Egyptian billionaire business mogul Naguib Sawiris has said his plans to acquire CI Capital, the investment arm of Egypt’s largest listed bank, have been hampered by national security concerns.

The deal is still awaiting security clearance and the hold-up was the latest move by Egyptian authorities to prevent him from owning a large financial institution in the country, which Sawiris stated in a column published by the state-owned Al-Akhbar newspaper. The column also criticised state meddling in business, which Sawiris said would put off investors.

Commercial International Bank (CIB) in February had signed a deal to sell CI Capital to a unit of Sawiris’ Orascom Telecom Media and Technology Holding (OTMT) for $104.1m. Sawiris was planning to merge CI Capital with Beltone Financial, which OTMT bought last year, to create one of Egypt’s largest investment firms.

Sawiris’s bid for CI Capital was challenged in February, when a subsidiary of state-owned National Bank of Egypt made a last-minute counter-offer. National Bank of Egypt later withdrew its offer after failing to agree with CIB on a timeframe for feasibility studies.

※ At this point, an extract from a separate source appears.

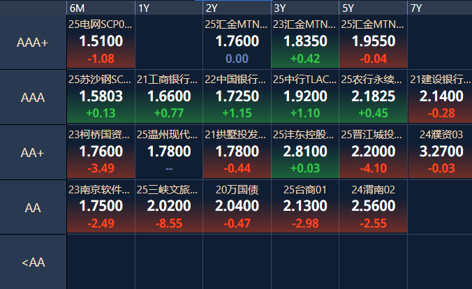Click 21工商银行 cell showing 1.6600
Screen dimensions: 472x289
pos(168,97)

Sawiris said a state-owned bank had also withdrawn a loan offer meant to help finance the deal. He did not name the lender.

“This gives a negative and harmful message to the investment climate, saying to investors: ’Be warned if you wish to invest in Egypt because the state will enter and compete with you using public funds’,” he said.

The head of the Egyptian Financial Supervisory Authority ( EFSA ), which regulates non-banking financial services, declined to comment to UK news agency Reuters on whether the CI Capital acquisition was awaiting security clearance, or to discuss the approval process. CIB also declined to comment.

Banking sources say it is not unusual for regulatory approval to take months. EFSA had rejected a bid in 2013 by a Qatari investor to acquire EFG Hermes, Egypt’s largest investment bank. Sawiris had also tried unsuccessfully to buy EFG in 2014.

Egypt’s economy has been struggling since the 2011 uprising, which ushered in a period of political instability, driving away foreign investors and tourists – earners of foreign currency.